(Stored records)
········

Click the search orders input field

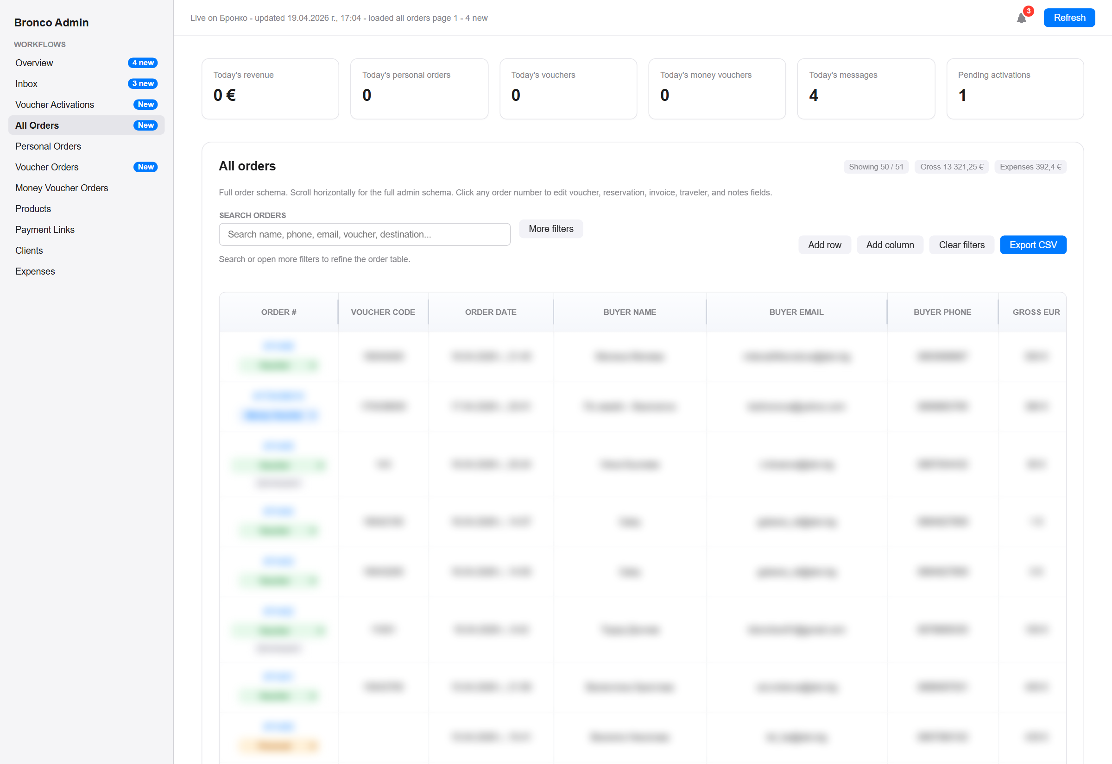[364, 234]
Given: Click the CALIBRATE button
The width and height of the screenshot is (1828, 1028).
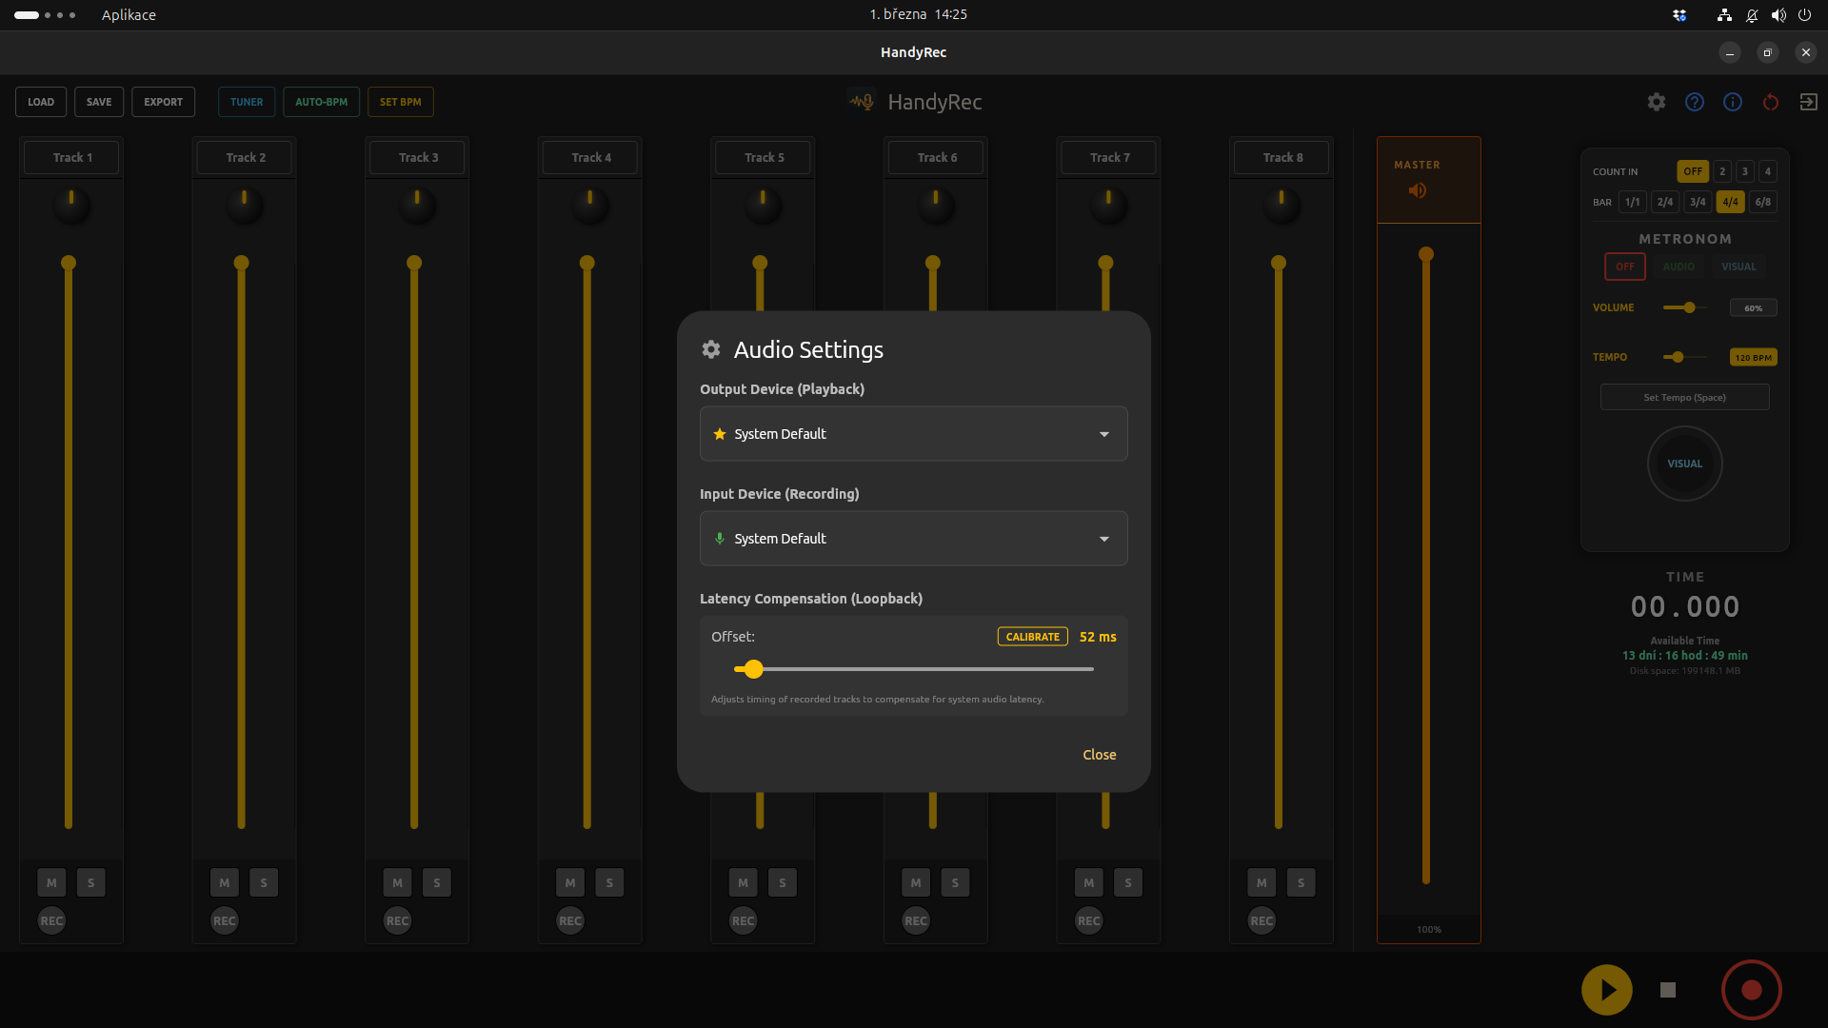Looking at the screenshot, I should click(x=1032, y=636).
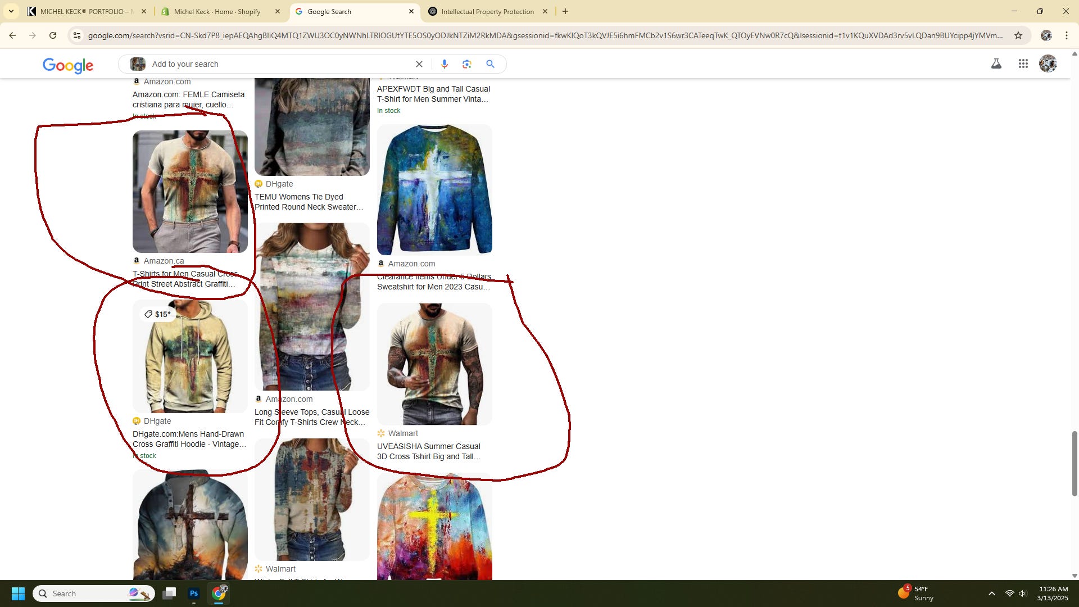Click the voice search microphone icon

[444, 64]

········

▶ _TASK OBJECTIVE_:
Take the entries above and set them down exactly, minus the pictures.

▶ _ANSWER BOX_:
Click the search orders input field

[364, 234]
Given: Click the CALIBRATE button
The width and height of the screenshot is (1828, 1028).
Looking at the screenshot, I should click(x=1032, y=636).
Click the voice search microphone icon

[444, 64]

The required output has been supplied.